#### What the exercise asks:
Where does the word "button" show up in the records? Copy every line that has it.

#### Given entries:
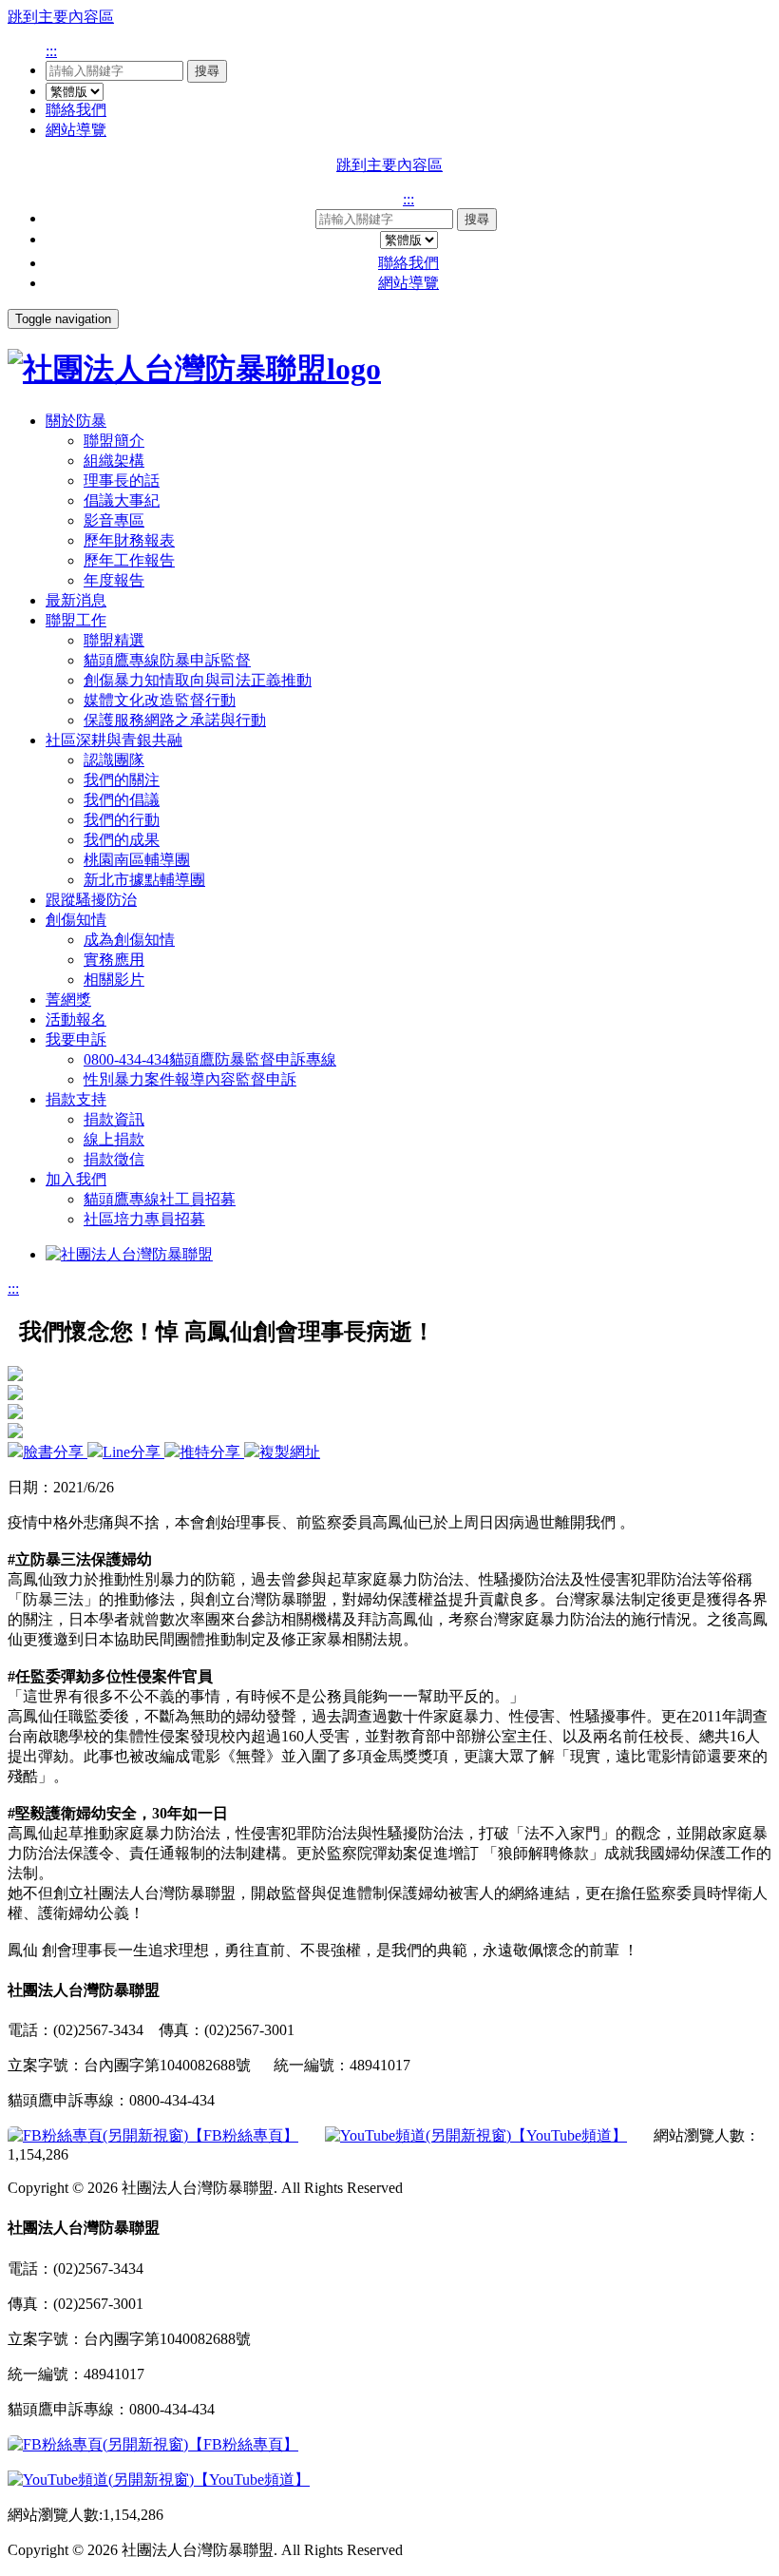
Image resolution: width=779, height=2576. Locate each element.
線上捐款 (114, 1139)
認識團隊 (114, 760)
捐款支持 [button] (76, 1099)
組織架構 (114, 460)
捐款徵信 (114, 1159)
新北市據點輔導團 (144, 880)
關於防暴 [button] (76, 421)
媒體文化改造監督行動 (160, 700)
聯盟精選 (114, 640)
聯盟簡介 (114, 441)
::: (51, 51)
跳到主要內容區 (61, 17)
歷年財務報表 (129, 540)
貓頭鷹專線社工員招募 (160, 1199)
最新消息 (76, 600)
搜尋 (207, 71)
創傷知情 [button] (76, 920)
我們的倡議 (122, 800)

#### Response:
捐款支持 [button] (76, 1099)
關於防暴 [button] (76, 421)
創傷知情 [button] (76, 920)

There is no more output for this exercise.